- [What you will do] Return the records exactly, from the first line through the "This screenshot has width=1200, height=400." line.
[Dataset content Boundary: Start]
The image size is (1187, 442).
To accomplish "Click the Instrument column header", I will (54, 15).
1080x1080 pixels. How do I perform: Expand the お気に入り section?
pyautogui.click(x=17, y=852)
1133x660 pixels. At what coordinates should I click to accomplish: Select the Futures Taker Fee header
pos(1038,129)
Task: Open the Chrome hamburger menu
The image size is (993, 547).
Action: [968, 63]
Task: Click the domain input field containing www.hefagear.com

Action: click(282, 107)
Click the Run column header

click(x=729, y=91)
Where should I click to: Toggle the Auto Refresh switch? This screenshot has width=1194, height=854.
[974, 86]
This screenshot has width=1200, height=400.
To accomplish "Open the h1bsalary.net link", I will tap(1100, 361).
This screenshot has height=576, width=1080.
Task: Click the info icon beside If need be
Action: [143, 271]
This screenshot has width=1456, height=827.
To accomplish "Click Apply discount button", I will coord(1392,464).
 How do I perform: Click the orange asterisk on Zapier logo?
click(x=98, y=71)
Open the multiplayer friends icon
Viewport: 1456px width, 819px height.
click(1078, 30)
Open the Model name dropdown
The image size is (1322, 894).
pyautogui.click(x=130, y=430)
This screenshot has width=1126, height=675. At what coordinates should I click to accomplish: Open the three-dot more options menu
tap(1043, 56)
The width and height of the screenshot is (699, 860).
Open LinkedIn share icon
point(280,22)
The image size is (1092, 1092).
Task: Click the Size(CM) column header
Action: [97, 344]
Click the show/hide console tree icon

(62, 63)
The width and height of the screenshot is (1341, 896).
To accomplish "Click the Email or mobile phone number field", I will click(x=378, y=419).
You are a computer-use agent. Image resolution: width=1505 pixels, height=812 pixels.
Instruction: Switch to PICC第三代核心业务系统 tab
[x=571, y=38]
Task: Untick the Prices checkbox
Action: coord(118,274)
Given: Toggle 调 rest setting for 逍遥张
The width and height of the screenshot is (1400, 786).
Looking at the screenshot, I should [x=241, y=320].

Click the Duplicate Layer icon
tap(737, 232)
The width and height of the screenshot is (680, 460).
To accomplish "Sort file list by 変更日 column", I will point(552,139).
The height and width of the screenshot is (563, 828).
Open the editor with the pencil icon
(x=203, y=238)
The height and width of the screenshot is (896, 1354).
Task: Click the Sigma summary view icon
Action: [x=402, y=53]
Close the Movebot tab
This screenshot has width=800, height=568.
[Dataset content Boundary: End]
- [Your solution]
The image size is (1187, 442).
To accomplish "Click the Instrument column header", I will (54, 15).
1080x1080 pixels. How do I perform: Expand the お気に入り section?
pyautogui.click(x=17, y=852)
1133x660 pixels. At what coordinates should I click to accomplish: Select the Futures Taker Fee header
pos(1038,129)
Task: Open the Chrome hamburger menu
The image size is (993, 547).
Action: [968, 63]
Task: Click the domain input field containing www.hefagear.com

Action: click(282, 107)
Click the Run column header

click(x=729, y=91)
Where should I click to: Toggle the Auto Refresh switch? This screenshot has width=1194, height=854.
[974, 86]
This screenshot has width=1200, height=400.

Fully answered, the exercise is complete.